Issues regarding the tax facility

Firstly, it is common practice for a foreign country that provides grants or loans for government projects to appoint an entity serving as the main contractor to enter into a contract with the Indonesian government. The presence of a foreign entity as a main contractor may constitute a permanent establishment (PE) under the prevailing tax law, under the pretext that the conditions of a PE are satisfied.

By creating a PE, the main contractor is obliged to register for a tax ID and report its tax returns in Indonesia. Although KMK 239/1996 and its latest amendment implied that the tax rate for transactions with foreign entities could refer to the prevailing tax treaty with the respective counterparty’s jurisdiction, KMK 239/1996 and its latest amendment does not stipulate any specific treatment on the PE issue for the foreign country that acts as the main contractor. However, a circular letter from the DGT, No. SE-4/PJ.03/2008, clarifies that the income tax on net after-tax income of a PE shall also be borne by the government.

Secondly, KMK 239/1996 and its latest amendment allows the full tax facility for government projects that are fully funded through foreign loans or grants. However, if the foreign loan or grant covers only a part of the total amount of the project, the tax facility is only allowed on the portion of the loan or grants invested. Theoretically, the main contractor should be able to separate the transaction and the portion related to the foreign loan or grant, since KMK 239/1996 does not provide further information on this.

Thirdly, KMK 239/1996 and its latest amendment stipulates that the withholding tax that is borne by the government for the main contractor can serve as a tax credit in its corporate income tax return, which in some cases would result in an overpayment of tax in the event that the total tax credit amount exceeds the total tax payable. In the event of a tax overpayment arising from the income tax borne by the government, the tax overpayment cannot be refunded to the main contractor. It is still unclear whether such overpayment from the tax facility would trigger an immediate tax audit process for the main contractor, as stipulated in the prevailing tax law. This uncertainty may hurt the main contractor, which bears the potential risk of a tax audit.

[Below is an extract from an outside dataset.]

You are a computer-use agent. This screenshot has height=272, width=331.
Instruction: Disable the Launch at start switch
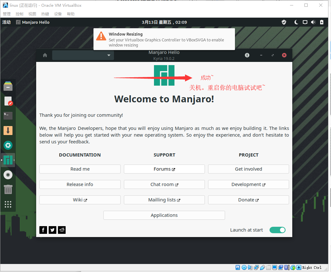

Finally, even though the VAT on deliveries by the main contractor to the project owner is not collected, the transactions between the main contractor and its suppliers are still subject to VAT and this serves as the input VAT of the main contractor. The absence of output VAT from the main contractor’s delivery of goods or services may result in an overpayment of VAT in the main contractor’s VAT return. When the main contractor opts to claim a refund on the VAT overpayment amount, the refund request will attract a tax audit by the Indonesian tax authority.

Moving forward with the tax facility

Indonesian tax law has undergone several amendments in the past 15 years, most recently through the issuance of the Law on Harmonisation of Tax Regulations in 2021. Despite the dynamic revision of tax law, the tax facility concerning foreign loans and grants for government projects has remained unchanged.

Tax facilities could play a crucial role in maximising the impact of foreign loans and grants in Indonesia. They could create a comprehensive environment between the contracting parties, incentivise investment, promote economic growth, and facilitate the efficient utilisation of financial resources for development. To have a clearer understanding of the tax facility procedures, communicating with a tax consultant starting from ‘day one’ would be a good option to mitigate any misconceptions regarding the process.

As Indonesia continues to pursue its Golden Indonesia dream, effectively leveraging tax facilities to keep up with the prevailing tax law will remain crucial in promoting sustainable development and building a prosperous future for its citizens.